As a first step, we have identified several recommended guidance principles to help ensure that all health care providers across the nation are fairly compensated.  This includes figuring out how to handle the differences between various markets, types of institutions and physician practices and payment populations.  It’s important for our nation to create a sustainable model that will work for physicians and, of course, hospitals of all types:  rural hospitals that treat fewer patients, inner city hospitals that primarily care for low-income or uninsured patients and large non-profit hospital systems like WakeMed. 

The AHA task force still has quite a way to go because the national health care system is extremely complex, but when the work is complete, I will share with you a copy of the task force’s final observations and recommendations related to nation-wide reform.


2 thoughts on “New Payment System Will Reward Quality, Encourage Collaboration

  1. Thanks for the interesting post Dr. Atkinson. In the short term, what do you think of the Accountable Care Organizations being proposed in the reform legislation? Is the goal for the AHA committee to finish its work before any ACO projects are up and running? Thanks.

  2. Thanks for your questions, Adam.

    Accountable Care Organizations (ACOs) appear to be a good model for delivery of care in settings that have the resources, complex infrastructure, information systems and workforce necessary to provide and/or arrange for comprehensive, timely care. The “future of healthcare” model being discussed by the American Hospital Association (AHA) includes ACOs as a definite component of the long-term design. This said, there are some organizations around the US already capable of ACO operation. The AHA recognizes that some have the option – and even direct encouragement – to move forward with ACO development and operations with or without a formal “reform” of the present US healthcare “system.” I have spoken with several physician and administrative leaders in some of the nation’s most comprehensive healthcare provider organizations and they have almost to a person reported that their organizations view ACOs as a viable “next model” for their own groups. From a personal observation, I too believe ACOs represent a logical “next step” in the evolution of healthcare delivery and service as relates to access, cost and quality.

    Accountable Care Organizations (ACOs) are also an interesting alternative to the current fee-for-service payment model. Both ACOs and payment bundling models share the same end-goal, of improving cost efficiencies through collaboration and uniting care providers into a common risk pool. Each model has benefits and drawbacks, which would probably play out differently at various health care provider organizations. ACOs could potentially be even more collaborative than payment bundling, because ACOs provide the opportunity for physicians, hospitals and the other “providers” within healthcare to work together around the care they provide and the planning, coordination and balancing of funding that allows for that care.

    In evaluating how to improve the current system, it’s important to keep in mind that we can’t develop a single group of solutions that will work for everyone.
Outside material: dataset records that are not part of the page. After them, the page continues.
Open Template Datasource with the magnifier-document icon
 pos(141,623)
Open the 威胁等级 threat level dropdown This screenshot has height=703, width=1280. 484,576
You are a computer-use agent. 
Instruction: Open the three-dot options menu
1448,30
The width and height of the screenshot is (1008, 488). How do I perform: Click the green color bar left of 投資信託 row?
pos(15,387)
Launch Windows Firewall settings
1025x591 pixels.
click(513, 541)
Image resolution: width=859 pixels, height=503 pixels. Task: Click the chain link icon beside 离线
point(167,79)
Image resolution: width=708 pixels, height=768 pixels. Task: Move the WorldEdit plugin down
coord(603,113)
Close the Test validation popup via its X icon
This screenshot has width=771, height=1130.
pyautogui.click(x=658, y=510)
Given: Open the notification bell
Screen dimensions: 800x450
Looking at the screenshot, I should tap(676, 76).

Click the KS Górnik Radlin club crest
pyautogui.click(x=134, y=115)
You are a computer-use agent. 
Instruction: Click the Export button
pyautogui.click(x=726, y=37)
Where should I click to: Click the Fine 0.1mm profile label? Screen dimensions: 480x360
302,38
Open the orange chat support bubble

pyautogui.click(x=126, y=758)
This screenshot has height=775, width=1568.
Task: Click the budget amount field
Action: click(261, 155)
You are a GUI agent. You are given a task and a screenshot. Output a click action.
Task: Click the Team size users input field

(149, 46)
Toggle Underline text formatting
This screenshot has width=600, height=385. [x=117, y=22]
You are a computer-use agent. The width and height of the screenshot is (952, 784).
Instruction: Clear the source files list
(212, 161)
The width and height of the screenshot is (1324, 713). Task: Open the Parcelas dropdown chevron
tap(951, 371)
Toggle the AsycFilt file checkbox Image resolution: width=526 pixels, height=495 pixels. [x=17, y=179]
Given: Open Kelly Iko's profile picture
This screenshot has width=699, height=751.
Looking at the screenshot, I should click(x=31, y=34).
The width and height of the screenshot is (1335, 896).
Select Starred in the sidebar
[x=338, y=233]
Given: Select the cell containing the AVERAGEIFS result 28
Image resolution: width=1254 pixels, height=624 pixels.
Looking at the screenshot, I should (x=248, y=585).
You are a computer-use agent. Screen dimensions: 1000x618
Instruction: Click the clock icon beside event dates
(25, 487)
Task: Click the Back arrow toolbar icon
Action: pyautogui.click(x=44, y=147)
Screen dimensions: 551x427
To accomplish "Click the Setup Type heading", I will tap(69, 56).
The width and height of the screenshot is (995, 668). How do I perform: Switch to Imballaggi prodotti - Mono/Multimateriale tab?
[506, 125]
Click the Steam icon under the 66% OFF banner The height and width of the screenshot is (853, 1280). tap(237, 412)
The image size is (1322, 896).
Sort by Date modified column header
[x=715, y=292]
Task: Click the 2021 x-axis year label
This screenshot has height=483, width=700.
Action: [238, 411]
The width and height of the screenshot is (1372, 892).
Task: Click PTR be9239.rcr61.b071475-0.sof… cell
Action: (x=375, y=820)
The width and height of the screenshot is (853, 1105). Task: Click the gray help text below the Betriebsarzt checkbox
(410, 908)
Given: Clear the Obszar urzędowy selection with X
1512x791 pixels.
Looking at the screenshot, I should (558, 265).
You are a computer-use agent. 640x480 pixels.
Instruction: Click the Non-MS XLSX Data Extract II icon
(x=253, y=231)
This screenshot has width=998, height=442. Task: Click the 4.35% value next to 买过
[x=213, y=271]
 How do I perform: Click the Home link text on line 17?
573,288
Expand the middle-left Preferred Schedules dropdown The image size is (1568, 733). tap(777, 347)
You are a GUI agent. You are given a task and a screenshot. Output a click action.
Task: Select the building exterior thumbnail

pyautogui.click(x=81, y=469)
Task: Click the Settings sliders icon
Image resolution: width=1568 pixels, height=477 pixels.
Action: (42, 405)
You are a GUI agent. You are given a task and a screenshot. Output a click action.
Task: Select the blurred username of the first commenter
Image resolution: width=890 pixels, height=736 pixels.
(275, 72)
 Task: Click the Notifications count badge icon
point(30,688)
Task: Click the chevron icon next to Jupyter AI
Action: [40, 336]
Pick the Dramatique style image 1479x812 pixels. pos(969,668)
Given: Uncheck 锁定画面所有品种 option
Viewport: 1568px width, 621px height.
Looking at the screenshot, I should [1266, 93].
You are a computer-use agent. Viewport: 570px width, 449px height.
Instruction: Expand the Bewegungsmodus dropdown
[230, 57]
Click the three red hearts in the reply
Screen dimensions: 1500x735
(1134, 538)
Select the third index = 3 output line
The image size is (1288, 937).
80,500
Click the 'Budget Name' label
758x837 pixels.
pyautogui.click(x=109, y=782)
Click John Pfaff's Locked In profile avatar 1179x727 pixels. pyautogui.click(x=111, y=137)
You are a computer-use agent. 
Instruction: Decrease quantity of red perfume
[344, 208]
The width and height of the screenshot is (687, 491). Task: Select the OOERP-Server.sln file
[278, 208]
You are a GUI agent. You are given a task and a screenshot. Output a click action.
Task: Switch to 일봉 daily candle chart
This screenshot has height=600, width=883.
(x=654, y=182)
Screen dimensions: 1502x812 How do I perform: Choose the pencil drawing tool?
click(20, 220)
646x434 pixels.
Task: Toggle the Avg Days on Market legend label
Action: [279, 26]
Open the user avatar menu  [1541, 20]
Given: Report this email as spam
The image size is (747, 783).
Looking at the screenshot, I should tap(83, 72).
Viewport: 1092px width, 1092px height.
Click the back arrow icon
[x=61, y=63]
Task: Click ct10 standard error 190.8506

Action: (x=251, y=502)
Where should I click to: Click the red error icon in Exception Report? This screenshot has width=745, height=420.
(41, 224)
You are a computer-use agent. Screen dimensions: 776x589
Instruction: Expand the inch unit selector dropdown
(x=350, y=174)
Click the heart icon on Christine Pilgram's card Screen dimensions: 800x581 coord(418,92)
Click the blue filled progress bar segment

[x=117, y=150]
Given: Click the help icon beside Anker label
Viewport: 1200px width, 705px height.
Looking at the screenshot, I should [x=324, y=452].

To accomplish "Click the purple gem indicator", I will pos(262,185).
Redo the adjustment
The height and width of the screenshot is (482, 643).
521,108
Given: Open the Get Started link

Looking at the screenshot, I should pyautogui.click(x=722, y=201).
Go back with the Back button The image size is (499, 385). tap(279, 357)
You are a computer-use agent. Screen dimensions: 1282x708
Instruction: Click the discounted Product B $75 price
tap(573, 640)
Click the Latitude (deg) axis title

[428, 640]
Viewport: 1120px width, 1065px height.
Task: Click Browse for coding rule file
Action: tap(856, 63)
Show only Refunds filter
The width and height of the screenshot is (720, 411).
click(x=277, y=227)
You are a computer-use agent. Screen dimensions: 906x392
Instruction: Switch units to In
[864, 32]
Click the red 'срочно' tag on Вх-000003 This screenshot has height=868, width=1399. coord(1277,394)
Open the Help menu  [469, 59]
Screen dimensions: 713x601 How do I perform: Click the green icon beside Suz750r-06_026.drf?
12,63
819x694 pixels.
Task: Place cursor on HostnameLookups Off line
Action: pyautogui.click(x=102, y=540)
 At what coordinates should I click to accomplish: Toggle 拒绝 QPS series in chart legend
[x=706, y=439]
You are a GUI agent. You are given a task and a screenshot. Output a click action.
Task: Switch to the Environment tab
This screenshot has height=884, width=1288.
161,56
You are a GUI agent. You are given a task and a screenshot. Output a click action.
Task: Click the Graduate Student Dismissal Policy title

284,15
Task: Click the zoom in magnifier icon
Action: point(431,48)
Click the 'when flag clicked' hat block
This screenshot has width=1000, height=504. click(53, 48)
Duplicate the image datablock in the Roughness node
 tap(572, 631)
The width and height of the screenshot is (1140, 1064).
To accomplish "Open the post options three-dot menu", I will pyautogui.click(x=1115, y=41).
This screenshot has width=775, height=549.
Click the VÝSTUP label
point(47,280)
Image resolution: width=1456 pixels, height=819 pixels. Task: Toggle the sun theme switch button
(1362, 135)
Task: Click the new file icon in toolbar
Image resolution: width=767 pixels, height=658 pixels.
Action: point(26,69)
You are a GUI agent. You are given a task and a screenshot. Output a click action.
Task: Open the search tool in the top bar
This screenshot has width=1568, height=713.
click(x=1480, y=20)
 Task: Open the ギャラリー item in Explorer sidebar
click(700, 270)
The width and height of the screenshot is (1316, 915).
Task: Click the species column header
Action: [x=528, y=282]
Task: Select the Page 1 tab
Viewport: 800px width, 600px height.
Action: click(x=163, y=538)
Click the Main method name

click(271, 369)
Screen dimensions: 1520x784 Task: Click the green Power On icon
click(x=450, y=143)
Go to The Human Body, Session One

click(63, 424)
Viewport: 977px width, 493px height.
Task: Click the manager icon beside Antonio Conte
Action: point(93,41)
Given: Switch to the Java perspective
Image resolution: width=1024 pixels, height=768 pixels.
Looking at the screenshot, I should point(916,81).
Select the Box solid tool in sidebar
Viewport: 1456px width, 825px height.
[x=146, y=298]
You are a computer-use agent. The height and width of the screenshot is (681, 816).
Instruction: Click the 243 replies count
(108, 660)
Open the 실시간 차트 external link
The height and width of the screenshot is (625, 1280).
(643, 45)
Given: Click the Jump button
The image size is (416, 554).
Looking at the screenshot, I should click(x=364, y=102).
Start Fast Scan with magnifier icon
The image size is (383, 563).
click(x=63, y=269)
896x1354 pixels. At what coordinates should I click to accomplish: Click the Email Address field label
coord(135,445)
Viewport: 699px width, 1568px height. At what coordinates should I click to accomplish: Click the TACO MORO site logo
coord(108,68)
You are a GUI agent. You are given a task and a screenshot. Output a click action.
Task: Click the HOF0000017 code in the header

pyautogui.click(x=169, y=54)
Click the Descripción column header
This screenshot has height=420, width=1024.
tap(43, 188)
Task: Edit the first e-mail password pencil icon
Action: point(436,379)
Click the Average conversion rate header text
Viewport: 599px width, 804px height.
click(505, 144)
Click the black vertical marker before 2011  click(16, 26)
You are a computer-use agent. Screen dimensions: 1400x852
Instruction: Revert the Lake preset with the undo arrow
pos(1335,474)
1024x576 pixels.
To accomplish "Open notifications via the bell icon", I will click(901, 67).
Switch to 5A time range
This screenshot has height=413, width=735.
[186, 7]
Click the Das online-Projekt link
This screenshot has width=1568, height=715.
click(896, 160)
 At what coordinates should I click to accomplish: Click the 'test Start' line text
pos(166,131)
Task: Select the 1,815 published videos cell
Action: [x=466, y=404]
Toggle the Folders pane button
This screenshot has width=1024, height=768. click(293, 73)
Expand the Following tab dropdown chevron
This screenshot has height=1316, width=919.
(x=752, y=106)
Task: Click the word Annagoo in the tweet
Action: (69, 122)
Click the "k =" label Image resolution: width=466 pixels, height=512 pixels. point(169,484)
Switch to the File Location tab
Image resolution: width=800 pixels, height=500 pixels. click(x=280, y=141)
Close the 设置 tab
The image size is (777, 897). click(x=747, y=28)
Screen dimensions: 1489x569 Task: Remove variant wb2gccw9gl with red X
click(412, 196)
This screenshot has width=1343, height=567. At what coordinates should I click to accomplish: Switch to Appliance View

There is no magic answer that will lower costs, increase coverage and improve quality at every hospital, physician’s office or other health setting across the country. It’s important to figure out how to handle the differences between various markets and types of health care institutions and providers when evaluating payment reform. And a great way to do this is through pilot projects. I am aware of a few healthcare originations that are already working on pilot project requests around ACOs. I believe many additional organizations will follow.